While much of the literature has focused on explaining diachronic variation and change, the fact that sometimes change does not seem to happen has received much less attention. The current volume unites ten contributions that look for the determinants of diachronic stability, mainly in the areas of morphology and (morpho)syntax. The relevant question is approached from different angles, both empirical and theoretical. Empirically, the contributions deal with the absence of change where one may expect it, uncover underlying stability where traditionally diachronic change was postulated, and, inversely, superficial stability that disguises underlying change. Determining factors ranging from internal causes to language contact are explored. Theoretically, the questions of whether stable variation is possible, and how it can be modeled are addressed. The volume will be of interest to linguists working on the causes of language change, and to scholars working on the history of Germanic, Romance, and Sinitic languages.
That human languages are constantly evolving is an undeniable fact. By now, theories have become very apt at dealing with linguistic variation and change. The reality is that populations are indeed in constant flux, socially and linguistically. Much of what used to be considered ‘internally-caused change’ might perhaps more appropriately have to be considered as contact-induced on the level of contact between varieties of a single diasystem. This realization turns the faithful stable transmission of linguistic features into an urgent explanandum. Different linguistic subfields have responded to this in different ways, and many questions still need to be addressed.

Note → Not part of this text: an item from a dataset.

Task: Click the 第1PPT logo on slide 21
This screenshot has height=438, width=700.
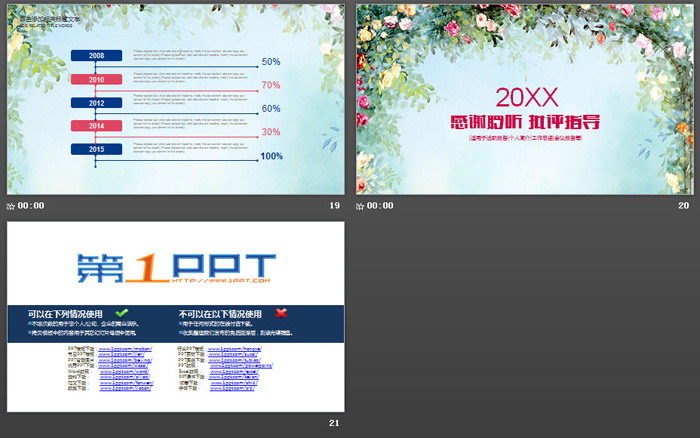Action: click(x=176, y=268)
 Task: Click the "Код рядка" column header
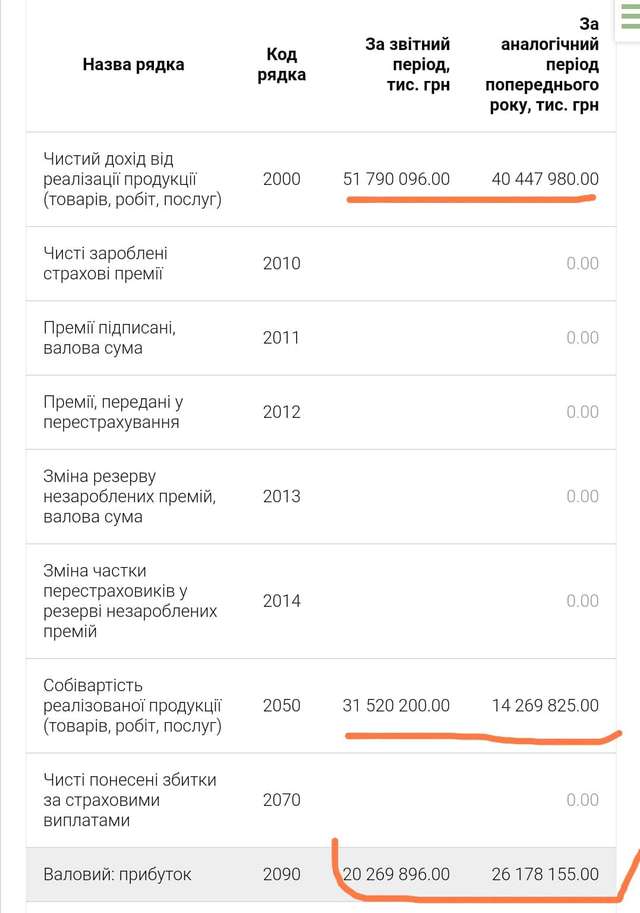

The current volume unites ten contributions that look for the determinants of diachronic stability, mainly in the areas of morphology and (morpho)syntax. The relevant question is approached from different angles, and both empirical and theoretical considerations are taken into account. First, there are two chapters looking for the causes of stability in concrete empirical cases of morphology and syntax (2.1), followed by four chapters uncovering syntactic stability where traditionally, diachronic change was postulated (2.2). The next two chapters turn to the role of language contact in particular empirical cases (2.3), followed by two chapters addressing the mathematical modelling of (un)stable variation under an acquisitional model inspired by Yang’s (2000, 2002) variational learning algorithm (2.4).